"Victoire !"
Sorti chez nous un peu après Bom yeoreum gaeul gyeoul geurigo bom, bien que tourné, comme Nabbeun namja, un an avant, le huitième film de Kim Ki-duk prouve, si besoin est, le dynamisme et la diversité (la versatilité ?) qui caractérisent le réalisateur sud-coréen et son cinéma. Ce qui est certain, c'est qu'il vaut mieux ne pas avoir Bom yeoreum... trop en mémoire pour regarder et apprécier Hae anseon.
Car si la "patte" et l'imaginaire spécifique du cinéaste sont bien
présents dans les deux films, ceux-ci sont radicalement différents.
Caractéristique qui a dû, parmi d'autres, dérouter quelques uns des
spectateurs non avisés. Quelle part de la longue expérience (cinq ans, de vingt à vingt cinq ans) de Kim Ki-duk
au sein du corps des Marines de son pays est convoquée pour le film ?
Nous ne le savons pas. Mais nul doute qu'elle lui donne de la force et
de la crédibilité.
Depuis
la fin de la Guerre de Corée, l'armée sud-coréenne protège les trois
côtes du littoral sud de son territoire pour empêcher une éventuelle
invasion ennemie ou l'incursion d'espions. Une partie du rivage est
barbelée et des régiments de gardes-côtes surveillent et contrôlent
cette zone interdite. Leur rôle n'est pas pris très au sérieux par les
jeunes gens du village proche de la 2459e Compagnie et les soldats sont
souvent l'objet de sarcasmes, voire de mépris. Contrairement à cette
opinion et à l'attitude de la plupart de ses camarades, le caporal Kang Han-chul, appelé ironiquement 'Champion'
par son supérieur, est littéralement obsédé par la capture ou
l'élimination d'un improbable espion, source de récompense et de
permission exceptionnelle. Un jour, Mee-young, la sœur d'un restaurateur du village, devient l'enjeu d'un pari stupide lancé par celui-ci à Young-gil,
le petit-ami de la jeune femme. Il acceptera qu'elle devienne
officiellement sa fiancée s'il pénètre de nuit dans la zone interdite. Young-gil, ivre, suit sa compagne jusqu'à la plage et ils entrent ensemble dans la dite zone. Pendant que Young-gil fait l'amour à Mee-young, Kang
aperçoit avec ses jumelles de vision nocturne le jeune voyou. Convaincu
qu'il s'agit d'un espion, il vide son chargeur sur lui sans sommation
et le finit à la grenade. Profondément traumatisée, Mee-young sombre dans la folie. Kang, bien que félicité par sa hiérarchie, ne sort pas, non plus, totalement indemne de cette dramatique méprise.
Hae anseon,
une esthétique de la violence ? Il faut surtout ne pas faire ce facile
contresens. Malgré son réalisme, le film est, avant tout, une métaphore
nostalgique sur une déchirure, celle d'une nation artificiellement
séparée en deux pays en guerre permanente depuis plus de cinquante ans.

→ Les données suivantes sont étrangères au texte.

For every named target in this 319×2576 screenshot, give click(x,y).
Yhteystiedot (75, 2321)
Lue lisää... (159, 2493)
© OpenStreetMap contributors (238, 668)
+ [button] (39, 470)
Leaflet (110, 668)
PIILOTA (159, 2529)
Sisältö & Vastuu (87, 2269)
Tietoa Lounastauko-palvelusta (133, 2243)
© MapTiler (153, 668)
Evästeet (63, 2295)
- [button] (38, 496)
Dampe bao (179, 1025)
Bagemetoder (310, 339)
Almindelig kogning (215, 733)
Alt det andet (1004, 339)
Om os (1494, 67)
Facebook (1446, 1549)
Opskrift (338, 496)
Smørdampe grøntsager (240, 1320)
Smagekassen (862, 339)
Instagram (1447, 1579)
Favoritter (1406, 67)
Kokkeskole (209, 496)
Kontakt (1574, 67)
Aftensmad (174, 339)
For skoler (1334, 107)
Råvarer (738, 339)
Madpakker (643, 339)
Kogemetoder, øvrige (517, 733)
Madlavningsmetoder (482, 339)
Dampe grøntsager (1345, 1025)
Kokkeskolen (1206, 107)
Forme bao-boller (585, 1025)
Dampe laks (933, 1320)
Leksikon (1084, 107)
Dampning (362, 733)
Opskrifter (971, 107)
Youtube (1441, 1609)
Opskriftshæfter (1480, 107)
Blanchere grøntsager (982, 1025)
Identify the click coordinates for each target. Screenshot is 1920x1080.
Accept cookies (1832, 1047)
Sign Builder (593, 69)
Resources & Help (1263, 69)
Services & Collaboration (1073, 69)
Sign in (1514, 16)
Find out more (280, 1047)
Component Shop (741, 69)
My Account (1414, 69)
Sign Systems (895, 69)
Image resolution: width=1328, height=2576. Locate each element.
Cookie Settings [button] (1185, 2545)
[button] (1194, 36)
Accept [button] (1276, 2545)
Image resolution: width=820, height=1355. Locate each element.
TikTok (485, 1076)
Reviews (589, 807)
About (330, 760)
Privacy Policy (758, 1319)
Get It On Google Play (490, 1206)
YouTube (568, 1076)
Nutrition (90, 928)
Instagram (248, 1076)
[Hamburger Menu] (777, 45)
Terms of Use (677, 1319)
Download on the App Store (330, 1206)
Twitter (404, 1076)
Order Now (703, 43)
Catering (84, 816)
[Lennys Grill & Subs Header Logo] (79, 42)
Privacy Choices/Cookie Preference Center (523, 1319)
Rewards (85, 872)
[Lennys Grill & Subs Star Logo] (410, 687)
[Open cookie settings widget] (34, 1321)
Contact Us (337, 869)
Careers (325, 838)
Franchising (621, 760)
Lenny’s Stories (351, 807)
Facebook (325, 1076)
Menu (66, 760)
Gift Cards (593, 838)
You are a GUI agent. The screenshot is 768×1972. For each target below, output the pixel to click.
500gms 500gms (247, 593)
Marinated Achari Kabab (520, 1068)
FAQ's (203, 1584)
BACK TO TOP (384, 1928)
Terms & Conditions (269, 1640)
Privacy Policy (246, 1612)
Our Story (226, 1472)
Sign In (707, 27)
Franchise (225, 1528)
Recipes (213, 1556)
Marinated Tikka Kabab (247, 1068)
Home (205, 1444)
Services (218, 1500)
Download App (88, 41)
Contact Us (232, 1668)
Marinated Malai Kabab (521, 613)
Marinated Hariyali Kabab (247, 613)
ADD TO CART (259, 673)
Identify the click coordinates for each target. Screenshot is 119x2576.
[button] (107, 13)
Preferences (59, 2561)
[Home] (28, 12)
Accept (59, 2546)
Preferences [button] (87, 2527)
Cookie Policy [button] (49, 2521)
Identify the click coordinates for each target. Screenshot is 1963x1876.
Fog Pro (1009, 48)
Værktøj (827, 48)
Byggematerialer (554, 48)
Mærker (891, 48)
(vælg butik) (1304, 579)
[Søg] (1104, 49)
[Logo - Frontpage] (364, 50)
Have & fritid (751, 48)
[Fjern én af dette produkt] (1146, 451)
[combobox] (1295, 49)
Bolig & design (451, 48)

Une déchirure incarnée par le personnage de Kang qui, lui
aussi, a commis, au nom d'une logique absurde et d'un conditionnement
futile, presque puéril, l'irréparable. Depuis l'armistice du 27 juillet
1953 qui a mis fin au conflit coréen, seuls vingt espions ont été
capturés ou tués au sud (soit une fréquence de quatre-dixièmes par an !). La réalité de ce danger aurait-il quelques parentés avec la fable de Buzzati, Le Désert des Tartares ? N'étant pas "géopolitologue", difficile de répondre à cette question. Mais c'est probablement ce que dénonce Kim Ki-duk
dans son film. Il démontre que cette "clôture" géographique, pour
laquelle les hommes se livrent à des "jeux" virils et disciplinaires,
est susceptible de créer l'enfermement et le désordre psychologique. Et,
comble de la manœuvre, de donner naissance à un ennemi intérieur. Dans
un contexte pas si éloigné, on pense au personnage pathétique de "Gomer
Pyle" ("la Baleine" dans la version française) joué par Vincent D'Onofrio dans la première partie de Full Metal Jacket. Moins séduisant et intriguant que Gongdong gyeongbi guyeok JSA, Hae anseon,
dans lequel l'écologie et le thème de l'eau, chers au cinéaste, sont à
nouveau soulignés, est néanmoins une œuvre intéressante.